ERC-8086: Privacy Token

Thanks for the thoughtful questions — they touch exactly the design boundary we’ve been very deliberate about with ERC-8086.

Our intent with ERC-8086 is to define a minimal, native privacy primitive at the token level, rather than standardizing a full privacy protocol or prescribing a concrete ZK system. This is very much a “minimal interface, maximal freedom” design.

Circuits & verifiers

The absence of circuits and generated verifier contracts in the reference repo is intentional.

ERC-8086 is not meant to canonize a specific circuit family. Doing so would effectively turn the ERC into a full product specification, which would dramatically raise the implementation bar and exclude many existing or future designs. Instead, the ERC defines what a token must expose, not how privacy is achieved internally.

Projects are free to:

  • generate verifiers off-repo,
  • use different proving systems,
  • upgrade circuits over time,
    as long as they conform to the interface.

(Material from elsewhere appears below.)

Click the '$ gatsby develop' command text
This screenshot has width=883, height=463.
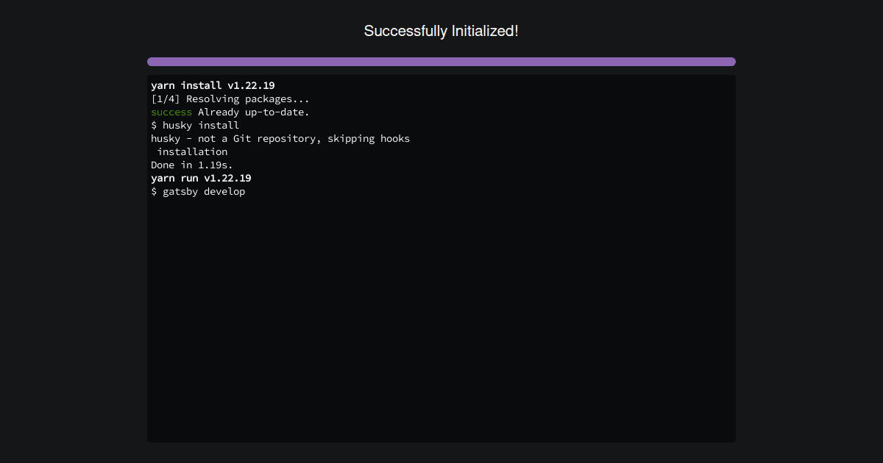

This also means that systems like Railgun could adopt ERC-8086 naturally, without refactoring their circuit architecture.

the circuits used in our reference implementation are planned to be open-sourced in the near future.
They are intended as a reference and starting point, not a mandatory target: anyone will be free to reuse them directly or adapt them to build their own ERC-8086–compatible implementations.